## Material shown
• • • •

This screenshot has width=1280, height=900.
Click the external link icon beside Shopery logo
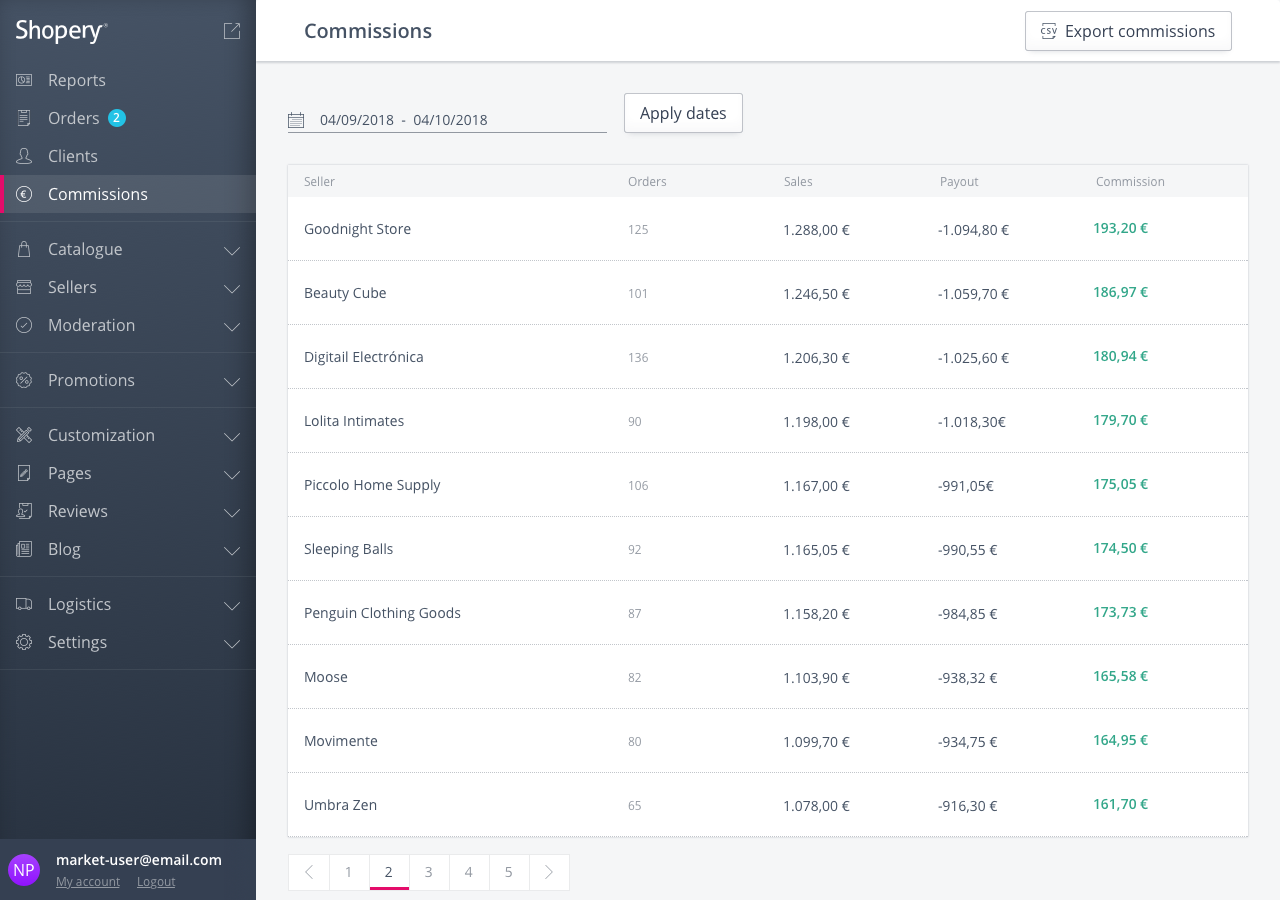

• • • •

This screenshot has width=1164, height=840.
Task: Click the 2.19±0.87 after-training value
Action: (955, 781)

• • • •

## How to complete this task
Look above for the line holding "This screenshot has width=1280, height=900." and the line holding "Click the external", then output exactly those two lines and every line between them, nothing more.

## Expected answer
This screenshot has width=1280, height=900.
Click the external link icon beside Shopery logo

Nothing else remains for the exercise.